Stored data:
^^^^^^^^

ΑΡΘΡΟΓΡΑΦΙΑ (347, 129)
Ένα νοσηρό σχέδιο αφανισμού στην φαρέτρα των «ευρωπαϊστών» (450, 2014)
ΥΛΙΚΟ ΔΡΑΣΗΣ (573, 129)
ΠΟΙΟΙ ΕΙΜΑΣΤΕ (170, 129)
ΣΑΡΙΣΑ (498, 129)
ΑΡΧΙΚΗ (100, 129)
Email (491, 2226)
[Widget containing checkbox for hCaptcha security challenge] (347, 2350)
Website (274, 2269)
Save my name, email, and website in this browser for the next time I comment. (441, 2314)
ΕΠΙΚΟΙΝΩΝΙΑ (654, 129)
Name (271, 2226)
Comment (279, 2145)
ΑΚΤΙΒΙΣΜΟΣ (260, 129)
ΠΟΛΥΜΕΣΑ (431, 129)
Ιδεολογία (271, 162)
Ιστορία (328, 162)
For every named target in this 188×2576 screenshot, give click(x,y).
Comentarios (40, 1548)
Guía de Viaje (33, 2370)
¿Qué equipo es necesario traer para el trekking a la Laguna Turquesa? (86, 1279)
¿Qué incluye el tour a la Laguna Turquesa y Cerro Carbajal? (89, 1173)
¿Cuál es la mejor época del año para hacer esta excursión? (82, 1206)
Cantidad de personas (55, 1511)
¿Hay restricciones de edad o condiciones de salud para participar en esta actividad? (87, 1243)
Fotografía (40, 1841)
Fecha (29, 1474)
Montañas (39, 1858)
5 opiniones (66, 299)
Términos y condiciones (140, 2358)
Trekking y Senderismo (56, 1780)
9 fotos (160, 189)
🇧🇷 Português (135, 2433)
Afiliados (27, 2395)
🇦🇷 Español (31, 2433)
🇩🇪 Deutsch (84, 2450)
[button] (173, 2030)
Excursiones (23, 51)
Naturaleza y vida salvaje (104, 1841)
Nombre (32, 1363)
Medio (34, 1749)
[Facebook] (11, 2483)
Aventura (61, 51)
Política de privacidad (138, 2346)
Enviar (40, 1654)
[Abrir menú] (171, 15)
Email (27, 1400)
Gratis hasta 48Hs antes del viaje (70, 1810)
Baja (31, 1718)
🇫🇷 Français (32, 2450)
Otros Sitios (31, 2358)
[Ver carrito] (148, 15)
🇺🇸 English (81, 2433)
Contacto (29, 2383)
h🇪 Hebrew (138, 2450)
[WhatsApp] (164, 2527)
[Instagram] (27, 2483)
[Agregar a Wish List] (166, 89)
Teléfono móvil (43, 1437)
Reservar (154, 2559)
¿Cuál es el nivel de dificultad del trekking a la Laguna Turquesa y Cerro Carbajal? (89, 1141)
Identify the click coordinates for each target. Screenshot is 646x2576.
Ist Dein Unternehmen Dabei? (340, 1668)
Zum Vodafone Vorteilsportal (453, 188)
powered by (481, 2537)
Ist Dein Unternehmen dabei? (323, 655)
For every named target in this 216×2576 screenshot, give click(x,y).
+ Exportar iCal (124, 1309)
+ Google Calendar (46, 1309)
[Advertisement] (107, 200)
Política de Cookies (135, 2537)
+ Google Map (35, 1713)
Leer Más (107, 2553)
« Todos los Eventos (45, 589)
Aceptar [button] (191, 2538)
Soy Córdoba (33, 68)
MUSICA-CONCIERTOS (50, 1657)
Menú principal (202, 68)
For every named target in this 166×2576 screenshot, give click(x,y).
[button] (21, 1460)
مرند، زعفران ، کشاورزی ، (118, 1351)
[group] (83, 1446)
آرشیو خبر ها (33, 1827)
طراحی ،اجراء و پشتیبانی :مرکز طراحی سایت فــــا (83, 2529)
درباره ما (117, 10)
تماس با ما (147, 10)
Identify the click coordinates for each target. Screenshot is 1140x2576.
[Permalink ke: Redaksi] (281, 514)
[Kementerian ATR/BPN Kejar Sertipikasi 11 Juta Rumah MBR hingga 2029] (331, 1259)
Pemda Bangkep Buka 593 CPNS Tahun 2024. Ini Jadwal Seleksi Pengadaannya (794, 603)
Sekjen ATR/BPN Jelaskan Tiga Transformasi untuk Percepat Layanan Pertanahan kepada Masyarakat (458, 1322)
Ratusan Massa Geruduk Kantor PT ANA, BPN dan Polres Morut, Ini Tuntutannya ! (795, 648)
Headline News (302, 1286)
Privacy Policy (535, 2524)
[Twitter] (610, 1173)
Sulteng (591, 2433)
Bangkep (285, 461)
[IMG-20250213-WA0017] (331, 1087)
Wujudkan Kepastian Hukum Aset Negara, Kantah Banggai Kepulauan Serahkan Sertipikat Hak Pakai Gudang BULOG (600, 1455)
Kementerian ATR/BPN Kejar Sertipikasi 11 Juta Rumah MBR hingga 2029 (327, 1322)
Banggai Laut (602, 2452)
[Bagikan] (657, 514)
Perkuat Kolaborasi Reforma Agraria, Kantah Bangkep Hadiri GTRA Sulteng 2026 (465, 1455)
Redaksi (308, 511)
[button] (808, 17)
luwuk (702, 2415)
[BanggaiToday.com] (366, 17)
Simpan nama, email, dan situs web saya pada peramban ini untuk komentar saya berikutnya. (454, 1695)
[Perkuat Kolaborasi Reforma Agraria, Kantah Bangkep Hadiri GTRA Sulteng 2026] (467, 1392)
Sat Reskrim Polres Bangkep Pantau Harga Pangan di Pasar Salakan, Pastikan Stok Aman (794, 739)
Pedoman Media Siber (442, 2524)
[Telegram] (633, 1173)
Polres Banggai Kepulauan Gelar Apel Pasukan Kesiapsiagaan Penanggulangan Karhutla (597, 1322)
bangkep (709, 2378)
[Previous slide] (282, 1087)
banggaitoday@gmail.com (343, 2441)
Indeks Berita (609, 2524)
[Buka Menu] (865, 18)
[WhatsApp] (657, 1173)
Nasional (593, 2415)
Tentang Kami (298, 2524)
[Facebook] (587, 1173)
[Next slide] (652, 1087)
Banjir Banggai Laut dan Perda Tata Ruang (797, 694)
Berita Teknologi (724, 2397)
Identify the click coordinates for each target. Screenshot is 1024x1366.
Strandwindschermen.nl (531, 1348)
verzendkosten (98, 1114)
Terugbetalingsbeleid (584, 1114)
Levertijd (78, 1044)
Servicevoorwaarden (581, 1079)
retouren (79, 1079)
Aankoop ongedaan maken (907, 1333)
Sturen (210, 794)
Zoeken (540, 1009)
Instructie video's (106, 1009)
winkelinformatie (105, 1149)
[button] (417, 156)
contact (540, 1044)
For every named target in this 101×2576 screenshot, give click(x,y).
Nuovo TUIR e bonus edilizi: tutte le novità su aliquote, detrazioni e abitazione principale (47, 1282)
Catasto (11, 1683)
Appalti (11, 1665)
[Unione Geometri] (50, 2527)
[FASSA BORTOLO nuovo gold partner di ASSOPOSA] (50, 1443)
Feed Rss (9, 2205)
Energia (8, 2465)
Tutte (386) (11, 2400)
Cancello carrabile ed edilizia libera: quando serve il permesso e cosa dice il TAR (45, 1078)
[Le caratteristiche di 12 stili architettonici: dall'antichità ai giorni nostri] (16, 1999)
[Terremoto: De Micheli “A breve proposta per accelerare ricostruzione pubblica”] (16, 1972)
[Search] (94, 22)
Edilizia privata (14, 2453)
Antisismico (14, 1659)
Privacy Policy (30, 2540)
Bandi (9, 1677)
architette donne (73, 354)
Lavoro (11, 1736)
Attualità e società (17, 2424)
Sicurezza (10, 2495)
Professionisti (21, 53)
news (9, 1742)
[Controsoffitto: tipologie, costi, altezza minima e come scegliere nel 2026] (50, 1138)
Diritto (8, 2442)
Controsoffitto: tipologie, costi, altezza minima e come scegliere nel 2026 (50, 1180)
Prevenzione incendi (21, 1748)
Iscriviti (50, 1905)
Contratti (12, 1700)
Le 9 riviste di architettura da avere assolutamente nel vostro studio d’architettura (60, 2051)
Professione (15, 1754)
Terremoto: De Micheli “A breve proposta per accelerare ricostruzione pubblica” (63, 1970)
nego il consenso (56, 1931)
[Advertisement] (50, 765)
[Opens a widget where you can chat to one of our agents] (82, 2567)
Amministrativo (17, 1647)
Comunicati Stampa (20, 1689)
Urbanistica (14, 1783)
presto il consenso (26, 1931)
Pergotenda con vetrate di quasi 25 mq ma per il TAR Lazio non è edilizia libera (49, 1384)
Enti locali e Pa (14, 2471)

^^^^^^^^

*Problem requirements*. Where the data above reaches the line holding "9 fotos (160, 189)", begin printing, and stop after the line holding "Ist Dein Unternehmen dabei? (323, 655)". Each line must be reproduced exactly, with nothing else added.

*The completed task*.
9 fotos (160, 189)
🇧🇷 Português (135, 2433)
Afiliados (27, 2395)
🇦🇷 Español (31, 2433)
🇩🇪 Deutsch (84, 2450)
[button] (173, 2030)
Excursiones (23, 51)
Naturaleza y vida salvaje (104, 1841)
Nombre (32, 1363)
Medio (34, 1749)
[Facebook] (11, 2483)
Aventura (61, 51)
Política de privacidad (138, 2346)
Enviar (40, 1654)
[Abrir menú] (171, 15)
Email (27, 1400)
Gratis hasta 48Hs antes del viaje (70, 1810)
Baja (31, 1718)
🇫🇷 Français (32, 2450)
Otros Sitios (31, 2358)
[Ver carrito] (148, 15)
🇺🇸 English (81, 2433)
Contacto (29, 2383)
h🇪 Hebrew (138, 2450)
[WhatsApp] (164, 2527)
[Instagram] (27, 2483)
[Agregar a Wish List] (166, 89)
Teléfono móvil (43, 1437)
Reservar (154, 2559)
¿Cuál es el nivel de dificultad del trekking a la Laguna Turquesa y Cerro Carbajal? (89, 1141)
Identify the click coordinates for each target. Screenshot is 646x2576.
Ist Dein Unternehmen Dabei? (340, 1668)
Zum Vodafone Vorteilsportal (453, 188)
powered by (481, 2537)
Ist Dein Unternehmen dabei? (323, 655)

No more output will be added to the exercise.